Thanks llama_l, all helpful responses, not because I understand any better, but because of the encouragement. This game (even this move specifically) is a great example of what I mean. As you can see I had already blown this game about 15 moves earlier, and was having trouble figuring out what to do. A few moves were just trying to see what I could make of it, even though I knew I couldn't really save it. BUT, the move you chose is really interesting, because it's EXACTLY the move that caused me to post this (or rather the most recent move that caused me to post this).
Of course the bishop can just take, but it's a great example of something I just didn't calculate, I just didn't see it, and it's where advice gets really frustrating, because it's usually "the bishop can just take there" Well, no duh. What I need (and maybe your advice will help) is a way to see that BEFORE I make the move....
But, frustratingly, that's what I haven't gotten better at in years of practice, and it's sort of why I think chess might just not be the way I think.
So this is a combination question and comment that comes out of frustration.
My calculation is absolutely awful. I know this, and I see it over and over in games I lose. It's one of the reasons I feel like for me chess might just be a huge waste of time.
I can't understand why over time I haven't gotten any better at calculation - or at chess in general for that matter. The only answer I can come up with is that I'm just not wired for how chess works. Some things come super natural to me... chess though isn't one of them.

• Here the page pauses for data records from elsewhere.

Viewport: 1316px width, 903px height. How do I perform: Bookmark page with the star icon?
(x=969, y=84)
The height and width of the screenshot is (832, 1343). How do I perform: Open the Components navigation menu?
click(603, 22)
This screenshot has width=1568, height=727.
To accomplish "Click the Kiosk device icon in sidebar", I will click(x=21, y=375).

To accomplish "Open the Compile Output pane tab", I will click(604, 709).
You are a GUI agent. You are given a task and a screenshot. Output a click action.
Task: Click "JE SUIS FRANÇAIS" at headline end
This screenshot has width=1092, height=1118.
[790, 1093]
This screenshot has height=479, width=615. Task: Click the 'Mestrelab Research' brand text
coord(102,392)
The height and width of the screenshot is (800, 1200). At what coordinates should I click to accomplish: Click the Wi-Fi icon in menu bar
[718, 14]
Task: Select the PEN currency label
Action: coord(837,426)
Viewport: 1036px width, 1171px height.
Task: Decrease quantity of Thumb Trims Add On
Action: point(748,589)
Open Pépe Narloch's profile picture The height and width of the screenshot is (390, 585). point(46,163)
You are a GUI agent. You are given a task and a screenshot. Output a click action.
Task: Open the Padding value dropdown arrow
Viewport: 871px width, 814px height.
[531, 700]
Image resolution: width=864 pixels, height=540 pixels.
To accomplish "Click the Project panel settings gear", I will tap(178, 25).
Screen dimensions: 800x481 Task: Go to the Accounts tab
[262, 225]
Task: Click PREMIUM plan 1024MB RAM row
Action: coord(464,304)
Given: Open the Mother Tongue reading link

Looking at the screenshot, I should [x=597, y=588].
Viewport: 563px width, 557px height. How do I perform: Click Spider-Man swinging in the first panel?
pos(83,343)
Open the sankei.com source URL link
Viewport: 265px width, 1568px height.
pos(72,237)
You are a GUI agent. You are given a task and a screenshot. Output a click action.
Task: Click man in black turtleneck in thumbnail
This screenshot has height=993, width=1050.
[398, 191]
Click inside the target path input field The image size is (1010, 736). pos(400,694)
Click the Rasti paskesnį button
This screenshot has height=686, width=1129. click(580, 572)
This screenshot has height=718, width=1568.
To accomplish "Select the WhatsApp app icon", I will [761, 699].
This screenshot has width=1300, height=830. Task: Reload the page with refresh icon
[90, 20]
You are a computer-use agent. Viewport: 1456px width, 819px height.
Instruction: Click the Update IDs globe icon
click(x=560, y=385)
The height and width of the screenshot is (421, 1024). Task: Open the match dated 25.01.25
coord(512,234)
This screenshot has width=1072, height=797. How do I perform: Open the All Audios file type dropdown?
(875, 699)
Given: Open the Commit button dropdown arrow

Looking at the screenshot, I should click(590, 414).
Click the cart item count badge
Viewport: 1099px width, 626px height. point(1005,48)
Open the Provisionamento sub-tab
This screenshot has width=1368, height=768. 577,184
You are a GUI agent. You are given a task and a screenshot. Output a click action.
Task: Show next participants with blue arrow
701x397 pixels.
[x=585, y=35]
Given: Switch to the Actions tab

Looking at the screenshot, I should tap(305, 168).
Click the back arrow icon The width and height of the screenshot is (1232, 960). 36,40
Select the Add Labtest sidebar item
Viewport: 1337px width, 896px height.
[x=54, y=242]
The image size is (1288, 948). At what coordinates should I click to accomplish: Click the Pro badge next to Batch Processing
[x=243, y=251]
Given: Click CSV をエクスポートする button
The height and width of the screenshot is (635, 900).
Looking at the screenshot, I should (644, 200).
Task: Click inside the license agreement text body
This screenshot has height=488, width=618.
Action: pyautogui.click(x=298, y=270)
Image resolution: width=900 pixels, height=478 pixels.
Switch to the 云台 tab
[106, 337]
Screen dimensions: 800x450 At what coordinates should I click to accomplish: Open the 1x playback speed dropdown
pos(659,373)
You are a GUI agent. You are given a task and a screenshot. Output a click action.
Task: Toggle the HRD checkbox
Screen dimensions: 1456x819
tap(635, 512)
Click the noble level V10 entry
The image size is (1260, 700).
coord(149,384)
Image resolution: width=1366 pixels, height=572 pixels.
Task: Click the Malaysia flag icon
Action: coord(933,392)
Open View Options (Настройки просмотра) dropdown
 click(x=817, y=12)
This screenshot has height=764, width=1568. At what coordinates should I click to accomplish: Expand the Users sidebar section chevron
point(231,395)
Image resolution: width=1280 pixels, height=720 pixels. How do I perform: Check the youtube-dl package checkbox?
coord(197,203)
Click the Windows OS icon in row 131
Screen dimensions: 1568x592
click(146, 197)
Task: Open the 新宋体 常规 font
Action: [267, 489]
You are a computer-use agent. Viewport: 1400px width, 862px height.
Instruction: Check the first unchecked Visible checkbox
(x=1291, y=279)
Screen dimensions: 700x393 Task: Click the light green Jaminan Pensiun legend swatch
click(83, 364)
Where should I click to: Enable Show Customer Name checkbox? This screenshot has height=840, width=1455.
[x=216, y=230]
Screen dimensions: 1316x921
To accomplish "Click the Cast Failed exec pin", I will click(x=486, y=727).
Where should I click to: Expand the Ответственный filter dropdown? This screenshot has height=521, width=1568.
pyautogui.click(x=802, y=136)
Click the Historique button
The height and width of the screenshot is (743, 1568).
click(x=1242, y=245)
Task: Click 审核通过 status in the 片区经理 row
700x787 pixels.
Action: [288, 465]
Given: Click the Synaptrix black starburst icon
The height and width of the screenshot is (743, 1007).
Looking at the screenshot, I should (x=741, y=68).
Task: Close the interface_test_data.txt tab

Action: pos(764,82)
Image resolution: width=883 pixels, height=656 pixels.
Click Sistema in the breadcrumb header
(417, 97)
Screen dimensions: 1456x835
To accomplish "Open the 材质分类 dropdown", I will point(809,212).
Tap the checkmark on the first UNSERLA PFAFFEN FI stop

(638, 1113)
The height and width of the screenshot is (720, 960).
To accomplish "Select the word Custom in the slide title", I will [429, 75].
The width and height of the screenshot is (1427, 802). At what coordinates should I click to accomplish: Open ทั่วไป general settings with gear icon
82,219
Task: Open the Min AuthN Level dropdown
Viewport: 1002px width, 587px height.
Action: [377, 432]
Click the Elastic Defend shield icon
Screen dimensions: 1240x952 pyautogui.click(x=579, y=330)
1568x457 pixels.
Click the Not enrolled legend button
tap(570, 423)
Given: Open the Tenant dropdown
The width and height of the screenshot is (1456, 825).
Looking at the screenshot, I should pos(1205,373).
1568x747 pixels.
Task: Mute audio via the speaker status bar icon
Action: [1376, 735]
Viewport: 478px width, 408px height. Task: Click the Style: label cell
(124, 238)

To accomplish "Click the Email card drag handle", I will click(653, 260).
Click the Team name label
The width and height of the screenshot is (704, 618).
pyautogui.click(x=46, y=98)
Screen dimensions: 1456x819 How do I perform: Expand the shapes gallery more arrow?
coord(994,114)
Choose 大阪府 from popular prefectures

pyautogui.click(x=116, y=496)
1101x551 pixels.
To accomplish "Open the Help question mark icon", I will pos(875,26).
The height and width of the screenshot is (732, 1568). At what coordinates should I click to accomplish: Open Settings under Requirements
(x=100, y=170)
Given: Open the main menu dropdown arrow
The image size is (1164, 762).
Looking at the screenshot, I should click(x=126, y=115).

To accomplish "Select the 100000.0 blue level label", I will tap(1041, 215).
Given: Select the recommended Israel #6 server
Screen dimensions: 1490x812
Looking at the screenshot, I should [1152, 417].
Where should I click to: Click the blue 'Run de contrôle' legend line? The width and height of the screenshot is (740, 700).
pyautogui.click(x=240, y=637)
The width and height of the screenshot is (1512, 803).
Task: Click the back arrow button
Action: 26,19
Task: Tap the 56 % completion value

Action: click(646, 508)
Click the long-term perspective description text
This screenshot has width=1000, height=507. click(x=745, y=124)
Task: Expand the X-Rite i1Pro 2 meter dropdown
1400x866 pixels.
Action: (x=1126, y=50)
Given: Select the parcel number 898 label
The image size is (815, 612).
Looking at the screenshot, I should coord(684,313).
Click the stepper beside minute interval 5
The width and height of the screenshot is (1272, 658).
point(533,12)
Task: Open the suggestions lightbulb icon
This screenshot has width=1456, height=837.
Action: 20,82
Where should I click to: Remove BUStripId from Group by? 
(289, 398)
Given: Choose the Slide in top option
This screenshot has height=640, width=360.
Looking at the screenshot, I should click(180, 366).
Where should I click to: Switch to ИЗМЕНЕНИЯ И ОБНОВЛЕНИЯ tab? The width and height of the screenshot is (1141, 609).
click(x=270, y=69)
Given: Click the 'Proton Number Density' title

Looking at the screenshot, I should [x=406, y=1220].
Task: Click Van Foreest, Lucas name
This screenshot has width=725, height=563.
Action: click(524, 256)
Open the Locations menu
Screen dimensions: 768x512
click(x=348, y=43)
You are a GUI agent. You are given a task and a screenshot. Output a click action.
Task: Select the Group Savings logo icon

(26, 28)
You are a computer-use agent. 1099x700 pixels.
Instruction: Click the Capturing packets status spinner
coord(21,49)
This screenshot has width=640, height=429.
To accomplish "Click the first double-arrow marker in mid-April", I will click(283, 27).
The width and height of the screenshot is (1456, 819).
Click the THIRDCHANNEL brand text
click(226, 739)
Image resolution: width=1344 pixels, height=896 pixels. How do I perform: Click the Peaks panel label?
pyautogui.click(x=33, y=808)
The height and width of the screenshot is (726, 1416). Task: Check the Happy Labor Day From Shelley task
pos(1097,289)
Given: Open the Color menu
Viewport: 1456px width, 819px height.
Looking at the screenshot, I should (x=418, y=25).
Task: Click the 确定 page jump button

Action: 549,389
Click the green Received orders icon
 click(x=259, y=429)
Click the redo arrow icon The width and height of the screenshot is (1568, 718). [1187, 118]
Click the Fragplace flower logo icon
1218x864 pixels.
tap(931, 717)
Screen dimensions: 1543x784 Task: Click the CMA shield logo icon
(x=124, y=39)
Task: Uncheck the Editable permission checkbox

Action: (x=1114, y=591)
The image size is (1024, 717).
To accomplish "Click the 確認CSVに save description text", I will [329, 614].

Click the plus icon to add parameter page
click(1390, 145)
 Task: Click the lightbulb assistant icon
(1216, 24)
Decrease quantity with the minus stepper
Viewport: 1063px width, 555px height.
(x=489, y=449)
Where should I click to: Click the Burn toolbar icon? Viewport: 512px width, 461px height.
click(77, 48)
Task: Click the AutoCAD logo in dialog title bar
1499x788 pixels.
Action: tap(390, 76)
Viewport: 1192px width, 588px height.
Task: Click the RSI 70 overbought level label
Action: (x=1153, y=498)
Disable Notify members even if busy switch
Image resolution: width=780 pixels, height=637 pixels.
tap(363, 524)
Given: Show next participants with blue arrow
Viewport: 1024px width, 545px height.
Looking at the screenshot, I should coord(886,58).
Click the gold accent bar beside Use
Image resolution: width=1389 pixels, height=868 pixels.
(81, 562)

That said, the advice I've seen and videos I've watched more or less amount to "suck less", and usually comes down to something like "improve your vision" which is a bit like telling a colorblind person all they need to do to be better at seeing color is to be better at seeing color. When you can't see it, the advice to "just see it" is just terrible. Or the advice is practice tactics, or review your games... none of which has made me any better and now only bores me, because none of that has helped me improve. People even say "I reviewed your game and you blundered at piece"... yup... I know., I was there. The problem is seeing it BEFORE it happens. 8 or 9 times out of 10 there's some HUGE mistake I didn't see that costs me a game - and often it comes from bad calculation.